Just then the car went up in flames. A deafening explosion at my back. I hunched around her broken body, trying to protect her from the heat and flying debris.
A loud clap sounded above and the sky opened up, rain pounding down around us. I let it slap against my back, each icy drop feeling like a knife.
“Heven, please,” I moaned, rocking her back and forth. “Please don’t leave me here.”
I sat there for long moments, rocking her, buffering the rain and watching the car burn, the rain doing nothing to extinguish the flames. I looked back down at her – the sight of her in my arms caused grief so deep that I knew I would never be the same again. I wanted to die right along with her.
The blood on her face was rinsing away with the heavy rain. Even in death, she was so beautiful, even her scars glistened beautifully in the downpour.
I did this to her.
If I had just stayed away from her, if only I hadn’t let myself fall in love with her that day, China would never have become obsessed. Maybe she was right after all…maybe hellhounds weren’t capable of love…maybe my kind of love was twisted and unclean just like my soul. How could I live the rest of my days knowing that because of me this beautiful, innocent girl was dead?

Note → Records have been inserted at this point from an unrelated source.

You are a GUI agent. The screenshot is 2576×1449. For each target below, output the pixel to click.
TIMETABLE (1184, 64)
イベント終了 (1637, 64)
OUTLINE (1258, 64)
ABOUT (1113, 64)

How could I wake up in the mornings and not feel her body against mine, not hear the lazy, peaceful beating of her heart?
Before I kill China, I will make her suffer. Even a slow painful death is too good for her.
The thought snapped my head up, and I peered through the night to where I left her laying. I would just go finish her right now. The things I would do to her…
China was gone.
I should have known that she would drag her beaten, broken body away when she had the chance. I looked back down at Heven. Her lips were blue. Filled with so much grief and sorrow I did the one thing that I hadn’t done since I became a hellhound. The one thing I thought I might never do again. I prayed. I begged God to listen, not for me but for her. I prayed that she was at peace.
I prayed that loving me didn’t give her a one-way ticket to Hell.
Something hot and heavy hit my back, something from the fiery wreckage, but I paid it no attention, my concern wasn’t for me but for her. I wondered what I was going to do. Should I take her to the hospital? To her mother? I snorted at the thought. Her mother would say she got what she deserved because she was evil. I looked down. Heven wasn’t evil. She was the opposite. I brushed the blond hair away from her face. She was an angel, my angel.
“How will I live without you?” I whispered. Another tear escaped me; it dripped off my chin and onto her cheek. I brushed it away with my thumb. I paused. Something wasn’t right…
There was an intense heat at my back, almost uncomfortable. I figured that it was from the blazing fire, but now I realized that I no longer heard the angry flames. It was quiet, too quiet.
And I sensed that I was no longer alone.
I clutched Heven tightly against me and sprung up and around. I wasn’t prepared for what I saw.
There was a woman, a beautiful woman, standing in front of the wreckage, which was no longer on fire. She was dressed in an elaborate white robe, and I swear the very air around her shimmered. She looked so out of place, here, in this place of destruction and death.
“Who are you?” I asked, instinctively curling around Heven’s body.
The woman smiled. Peace wrapped around me. “My name is Airis. I am here for the girl.”
“You can’t have her!” I all but snarled, half-turning away.
“I am here for you, too.”
“What do you mean?” I asked suspicious, turning back.
“Will you come with me?” Her voice was as kind as her face. She made no move to come at us, nor did she try and lure me closer.
“Who are you?”
“Someone you can trust.”
“Not likely.”
“I can help her, but you must come with me.”
“You can’t help her. She’s dead.”
“Is she?”
“Yes,” I said, hoarse. I smelled the death on her skin; I’d felt the life leave her body.
“It is not her path.”
“Why are you doing this?” My head was swimming. I didn’t understand what she was saying, and she talked like there was hope. Hope that Heven might live. Why would she be torturing me this way?